"Lieber Herr Marx!
Ich danke Ihnen bestens für Ihren Brief mit beigelegten Seitenmustern. Ich werde die Saiten in tunlichster Bälde spinnen lassen und Ihnen dann sofort senden. Auch kam das Päckchen mit den leeren Schachteln dankend an.
Zu Ihrem Brief vom 27. [?] ich bedaure, dass sich unter das Klaviaturholz Pappel geschmuggelt hat, aber meine Herren sind halt leider alle miteinander schlechte Holzkenner. Bei Vater Marx wäre das nicht passiert! Aber ich denke, Sie können doch das Holz verwerten.
Nun wäre Schlessiger (Herr Hilbert) gerne bereit, bei Raaz & Cloger die kompletten Tafeln aus Lindenholz Ihnen anfertigen zu lassen, was natürlich viel einfacher, zeit- und vor allem materialsparender wäre. Bitte schreiben Sie in meinem Auftrag an Herrn Hilbert in Firma Schlessiger und geben Sie ihm die genauen Masse an: a) für Klaviaturen zu Spinetten, b) für Klaviaturen zu Clavichorden. Es empfiehlt sich, soviele Klaviaturen gleichzeitig auf einmal für jeden Typ zu bestellen, dass die vorhandenen Tastenbeläge voll ausgenützt werden. Schreiben Sie aber dazu, dass Sie natürlich auch mit weniger Klaviaturen zufrieden sind. Herr Hilbert möge sein Bestes bei Raaz & Cloger tun. Ich habe nämlich hier keine Möglichkeit mehr, weiteres Lindenholz zu bekommen und wir wären auf Weichholz von Schreiner Kraus angewiesen. Kraus lieferte mir inzwischen zwei verleimte Tafeln, deren Qualität mich nicht befriedigte und [auf] Reklamation hin weitere zwei Tafeln in losen Brettern, die
wie ich glaube, für zwei Spinettklaviaturen verwertbar sind.
Wir schrieben vor zwei Tagen an Blüthner, er er möchte so liebenswürdig sein und eine Einfuhrbewilligung für Holz in drei Kisten sich erteilen lassen: wir würden dann Ihnen das bei mir [?] Holz zusenden u. es wäre [?] Weichholz, Birnbaum etc., gemäss Ihrer letzten Holzkiste von 12.10.46. Auch Ahorn ist dabei. Wegen Resonanzholzes bitte ich Sie, nochmals an [?] zu schreiben, damit er ev. auch helfen kann.

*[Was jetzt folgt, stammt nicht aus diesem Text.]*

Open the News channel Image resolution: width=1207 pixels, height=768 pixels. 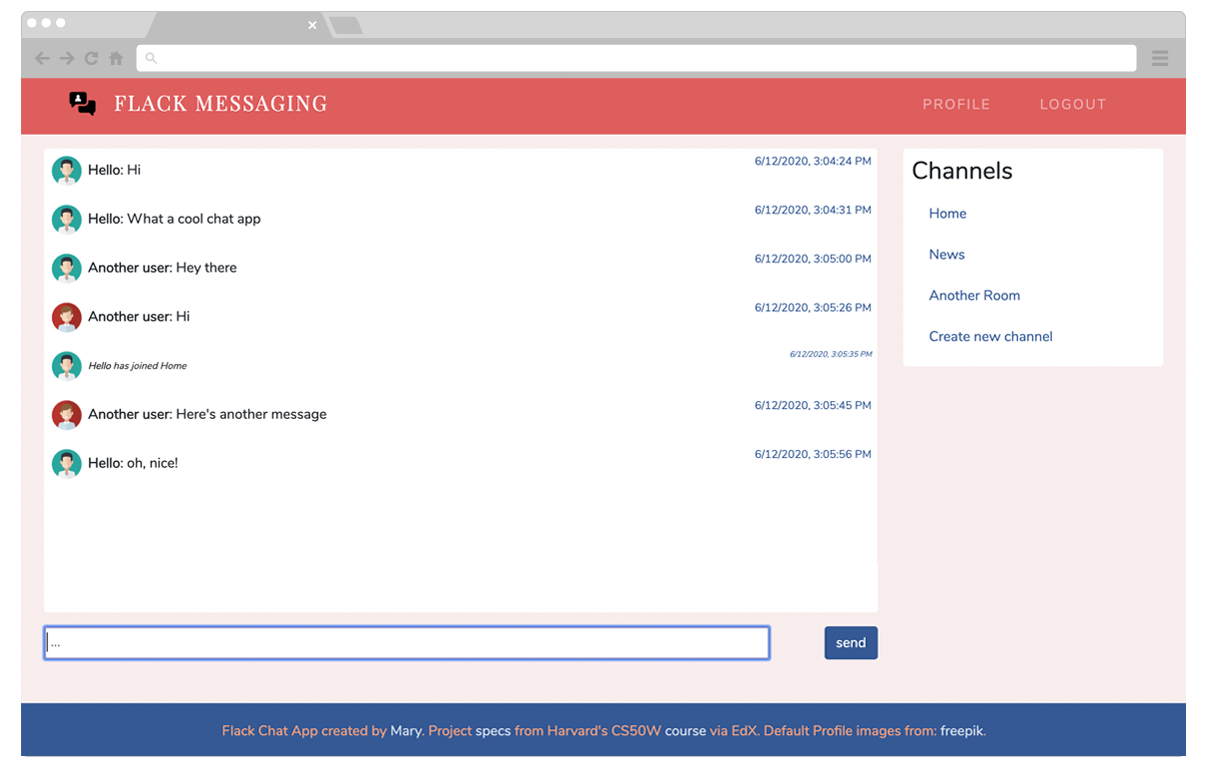click(x=946, y=255)

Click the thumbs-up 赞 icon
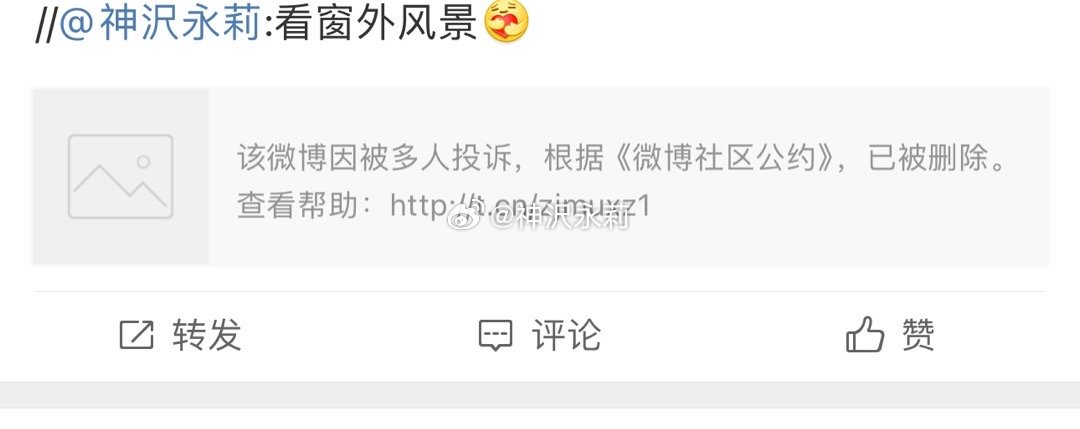[864, 335]
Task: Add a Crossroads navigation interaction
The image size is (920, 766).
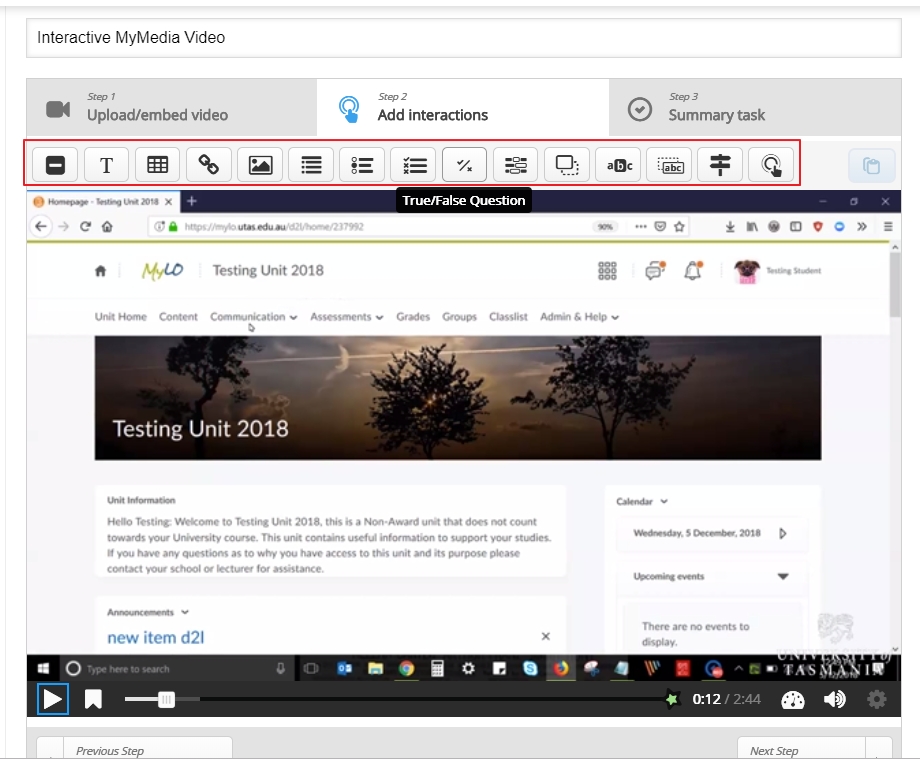Action: coord(720,165)
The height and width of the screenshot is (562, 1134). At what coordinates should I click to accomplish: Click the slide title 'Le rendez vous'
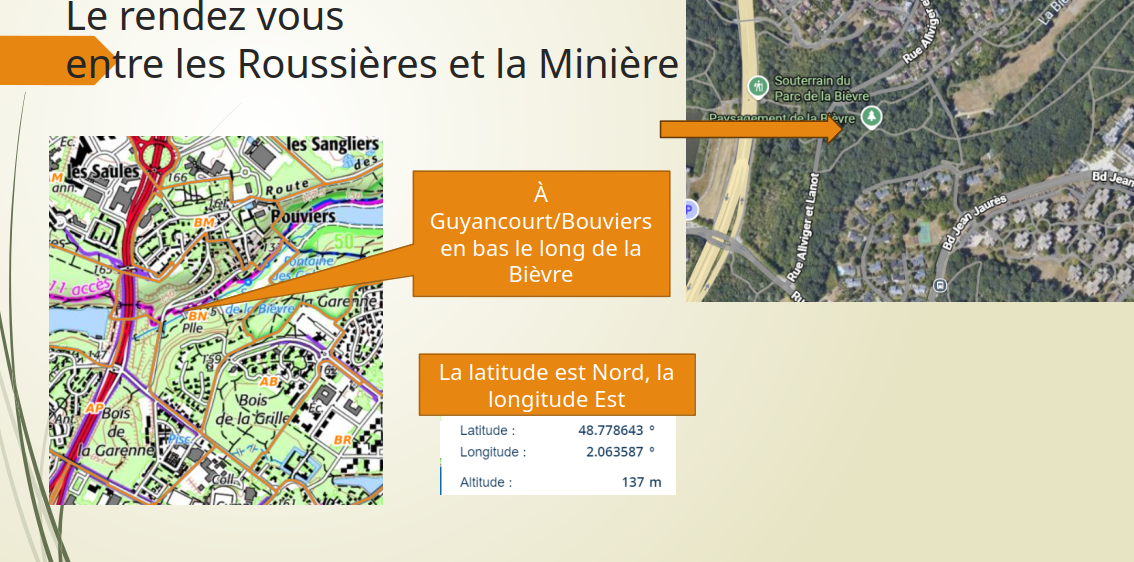(205, 18)
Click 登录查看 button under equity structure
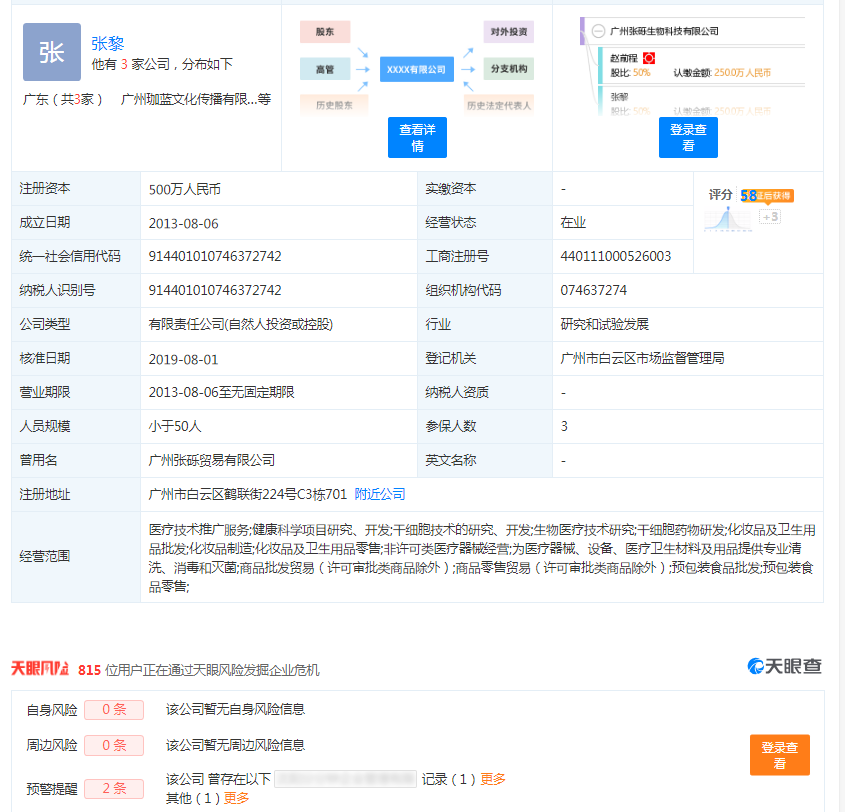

Wir müssen da recht schön bitten, denn gutes Resonanzholz ist in ganz Deutschland nicht mehr aufzutreiben und es ist eine grosse Gefälligkeit von Sippach und Schlessiger, wenn wir überhaupt noch solches bekommen können. Diese Bestandteile-Lieferanten verkaufen sich ja vollständig aus, da sie keinen Nachschub mehr erhalten können und alles, was sie uns heute an Materialien und Resonanzholz geben, sind für diese Leute unschätzbare Werte. Ich bekomme aber etwas deswegen, weil ich Schlessiger und Sippach wieder mit anderen Artikeln als Kompensation helfe.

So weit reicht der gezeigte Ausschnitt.